## Source excerpt:
'''

A Bright Spot For Dividends And The U.S. Economy

For months, we've been tracking the number of dividend cuts in the U.S. stock market in near real-time, where we've been watching the number of announced reductions reach very worrying levels.

That's why we're pleasantly surprised to be able to report that up to this point in the third quarter of 2016, we're seeing something very positive developing in the market. The cumulative number of dividend cuts that our two near real-time sources have reported for 2016-Q3 through Tuesday, 26 July 2016 is falling both well below what was recorded on the same day of the quarter in the first two quarters of 2016.

Cumulative Dividend Cuts Announced in U.S. by Day of Quarter, 2016-Q3 vs 2016-Q2 and 2016-Q1, Snapshot on 2016-07-26

And for the first time in 2016, the cumulative number of dividend cuts declared through this day of the current quarter (2016-Q3) is running well below the figures that were recorded in the same quarter a year ago (2015-Q3).

As measured by the number of dividend cuts declared through this point of time through our two main news sources for this information, 2016-Q3 is so far shaping up to be the best quarter of 2016, keeping well within the "green zone" that corresponds to a relatively healthy condition for the U.S. economy. Or perhaps more accurately, where the level of distress in the private sector of the U.S. economy has dropped to levels that are consistent with stronger economic growth.

'''

## Records provided:
'''

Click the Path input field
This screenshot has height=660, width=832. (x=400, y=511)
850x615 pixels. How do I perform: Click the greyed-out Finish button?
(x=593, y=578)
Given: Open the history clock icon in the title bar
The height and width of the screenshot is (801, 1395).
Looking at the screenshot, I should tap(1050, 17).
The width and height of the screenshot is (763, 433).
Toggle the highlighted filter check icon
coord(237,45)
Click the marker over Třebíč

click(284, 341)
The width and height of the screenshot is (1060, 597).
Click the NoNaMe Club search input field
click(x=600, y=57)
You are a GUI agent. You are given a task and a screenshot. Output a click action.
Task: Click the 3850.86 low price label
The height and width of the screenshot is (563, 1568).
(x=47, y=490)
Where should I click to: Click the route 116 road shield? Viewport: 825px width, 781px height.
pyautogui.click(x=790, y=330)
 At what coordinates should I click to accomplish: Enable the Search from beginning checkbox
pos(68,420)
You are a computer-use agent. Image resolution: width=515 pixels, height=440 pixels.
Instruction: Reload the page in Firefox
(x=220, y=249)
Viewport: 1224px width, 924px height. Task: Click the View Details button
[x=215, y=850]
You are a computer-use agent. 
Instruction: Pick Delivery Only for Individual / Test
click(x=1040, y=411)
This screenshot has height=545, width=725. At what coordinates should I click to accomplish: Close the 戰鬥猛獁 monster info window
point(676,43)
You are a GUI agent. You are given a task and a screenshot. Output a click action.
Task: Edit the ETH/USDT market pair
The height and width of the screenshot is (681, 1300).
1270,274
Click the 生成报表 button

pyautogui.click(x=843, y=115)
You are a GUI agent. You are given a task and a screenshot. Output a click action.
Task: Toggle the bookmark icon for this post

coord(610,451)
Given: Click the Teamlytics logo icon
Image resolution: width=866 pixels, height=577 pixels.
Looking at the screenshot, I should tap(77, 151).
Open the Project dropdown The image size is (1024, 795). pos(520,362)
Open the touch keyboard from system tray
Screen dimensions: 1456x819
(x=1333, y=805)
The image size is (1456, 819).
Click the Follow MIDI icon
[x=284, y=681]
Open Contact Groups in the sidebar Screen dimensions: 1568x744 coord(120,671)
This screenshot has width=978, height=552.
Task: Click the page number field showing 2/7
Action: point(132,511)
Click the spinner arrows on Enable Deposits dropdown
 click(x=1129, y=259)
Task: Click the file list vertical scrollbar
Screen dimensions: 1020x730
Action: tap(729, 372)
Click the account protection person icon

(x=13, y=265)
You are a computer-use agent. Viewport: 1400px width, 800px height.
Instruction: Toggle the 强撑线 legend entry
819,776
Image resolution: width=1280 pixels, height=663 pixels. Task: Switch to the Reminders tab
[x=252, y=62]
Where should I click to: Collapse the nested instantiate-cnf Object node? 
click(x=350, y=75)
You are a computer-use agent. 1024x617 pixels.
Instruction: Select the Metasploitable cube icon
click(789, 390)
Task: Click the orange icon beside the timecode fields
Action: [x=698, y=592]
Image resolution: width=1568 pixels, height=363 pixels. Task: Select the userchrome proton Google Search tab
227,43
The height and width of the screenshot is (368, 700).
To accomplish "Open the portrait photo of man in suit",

'''

## Task set:
1. In the article on dividend cuts, through what date are the 2016-Q3 cuts counted?
2. According to the article on dividend cuts, why are the writers pleasantly surprised? Answer in one to three sentences.
3. Write the next few sentences of the article on dividend cuts, picking up after its final sentence.

## Outputs in order:
1. Through Tuesday, 26 July 2016.

2. For months, they had watched the number of announced dividend cuts reach very worrying levels. Now the cumulative number of cuts for 2016-Q3 through 26 July 2016 is well below the count on the same day of the quarter in both 2016-Q1 and 2016-Q2.

3.
As analysts, what we want to see over the next several weeks is whether this positive trend continues. As economic observers however, we have to caution that we've found that dividend cuts are a near-real time indicator of the health of the U.S. economy, telling us how businesses perceived their future outlook in the very recent past. Other measures of economic health, such as jobs, are lagging indicators, which means that the high level of distress that we've just seen peak in the form of dividend cut announcements in the previous month may not yet have transmitted through the economy, where bad news for those lagging indicators would still lie ahead.

Disclosure: None.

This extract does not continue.